Do You Know What Your Tax Rate Is?

Do You Know What Your Tax Rate Is?


Complaining about taxes is a favorite American pastime, and the grumbling might reach its annual peak right about now, as tax day approaches. But new research from Michigan State University highlighted by the Money magazine website finds that Americans — or at least Michiganders — dramatically overstate their average tax rate.

In a survey of 978 adults in the Wolverine State, almost 220 people said they didn’t know what percentage of their income went to federal taxes. Of the people who did provide an answer, almost 85 percent overstated their actual rate, sometimes by a large margin. On average, those taxpayers said they pay 25.5 percent of their income in federal taxes. But the study’s authors estimated that their actual average tax rate was just under 14 percent.

The large number of people who didn’t want to venture a guess as to their tax rate and the even larger number who were wildly off both suggest to the researchers “that a very substantial portion of the population is uninformed or misinformed about average federal income-tax rates.”

Why don’t we know what we’re paying?

Part of the answer may be that our tax system is complicated and many of us rely on professionals or specialized software to prepare our filings. Money’s Ian Salisbury notes that taxpayers in the survey who relied on that kind of help tended to be further off in their estimates, after controlling for other factors.

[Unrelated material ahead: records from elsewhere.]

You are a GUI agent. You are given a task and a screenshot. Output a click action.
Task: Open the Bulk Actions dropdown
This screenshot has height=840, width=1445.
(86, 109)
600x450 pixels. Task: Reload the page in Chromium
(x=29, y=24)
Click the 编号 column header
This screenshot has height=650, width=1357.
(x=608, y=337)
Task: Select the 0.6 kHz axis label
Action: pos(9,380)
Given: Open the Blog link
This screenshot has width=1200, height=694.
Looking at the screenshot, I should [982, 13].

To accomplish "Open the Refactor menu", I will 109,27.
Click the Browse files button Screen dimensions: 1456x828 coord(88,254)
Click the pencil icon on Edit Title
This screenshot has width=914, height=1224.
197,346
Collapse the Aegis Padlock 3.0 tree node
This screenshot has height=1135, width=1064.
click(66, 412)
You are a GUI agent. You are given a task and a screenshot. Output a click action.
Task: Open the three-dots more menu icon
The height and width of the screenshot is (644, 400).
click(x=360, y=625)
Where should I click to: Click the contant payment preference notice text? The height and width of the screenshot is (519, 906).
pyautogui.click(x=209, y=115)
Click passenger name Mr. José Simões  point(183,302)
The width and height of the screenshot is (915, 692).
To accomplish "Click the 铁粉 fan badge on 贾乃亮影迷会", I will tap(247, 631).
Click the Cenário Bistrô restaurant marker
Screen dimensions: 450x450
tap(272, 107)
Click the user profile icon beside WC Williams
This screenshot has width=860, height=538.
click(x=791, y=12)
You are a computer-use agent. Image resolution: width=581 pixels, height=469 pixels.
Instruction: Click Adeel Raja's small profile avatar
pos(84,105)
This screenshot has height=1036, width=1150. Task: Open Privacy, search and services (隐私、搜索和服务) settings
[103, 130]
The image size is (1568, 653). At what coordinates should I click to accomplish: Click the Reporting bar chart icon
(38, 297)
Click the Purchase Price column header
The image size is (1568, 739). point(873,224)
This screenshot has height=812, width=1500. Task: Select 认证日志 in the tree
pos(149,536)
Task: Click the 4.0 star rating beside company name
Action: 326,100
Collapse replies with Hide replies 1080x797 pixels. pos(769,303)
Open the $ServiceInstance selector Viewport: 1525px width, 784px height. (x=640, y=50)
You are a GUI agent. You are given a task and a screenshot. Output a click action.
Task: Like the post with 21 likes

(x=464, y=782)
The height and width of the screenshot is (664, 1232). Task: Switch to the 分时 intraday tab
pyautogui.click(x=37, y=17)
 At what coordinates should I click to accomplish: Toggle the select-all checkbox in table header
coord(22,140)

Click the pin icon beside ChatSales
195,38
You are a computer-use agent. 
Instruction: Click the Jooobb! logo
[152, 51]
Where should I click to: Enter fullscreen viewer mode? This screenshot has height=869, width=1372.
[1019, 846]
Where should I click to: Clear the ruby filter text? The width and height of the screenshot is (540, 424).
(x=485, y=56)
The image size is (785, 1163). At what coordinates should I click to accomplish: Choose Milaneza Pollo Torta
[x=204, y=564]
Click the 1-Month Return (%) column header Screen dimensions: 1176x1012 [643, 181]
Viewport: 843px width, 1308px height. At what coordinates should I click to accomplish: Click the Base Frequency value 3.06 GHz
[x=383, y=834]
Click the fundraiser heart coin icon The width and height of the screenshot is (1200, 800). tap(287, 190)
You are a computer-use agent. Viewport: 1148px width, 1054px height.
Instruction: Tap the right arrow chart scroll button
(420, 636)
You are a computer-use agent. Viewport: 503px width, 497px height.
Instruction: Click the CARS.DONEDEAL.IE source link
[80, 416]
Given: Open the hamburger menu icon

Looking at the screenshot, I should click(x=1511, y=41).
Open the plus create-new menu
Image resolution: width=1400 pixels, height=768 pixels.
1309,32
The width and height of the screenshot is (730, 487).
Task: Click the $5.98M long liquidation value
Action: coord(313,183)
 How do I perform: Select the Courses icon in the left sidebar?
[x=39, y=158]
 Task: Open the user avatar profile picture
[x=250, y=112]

Also, many people likely don’t understand the different types of taxes they pay. While the survey asked specifically about federal taxes, the tax rates people provided more closely matched their total tax rate, including federal, state, local and payroll taxes.

But our politics likely play a role here as well. People who believe that taxes on households like theirs should be lower and those who believe tax dollars are spent ineffectively tended to overstate their tax rates more.

“Since the time of Ronald Reagan, American[s] have been inundated with messages about how high taxes are,” one of the study’s authors told Salisbury. “The notion they are too high has become deeply ingrained.”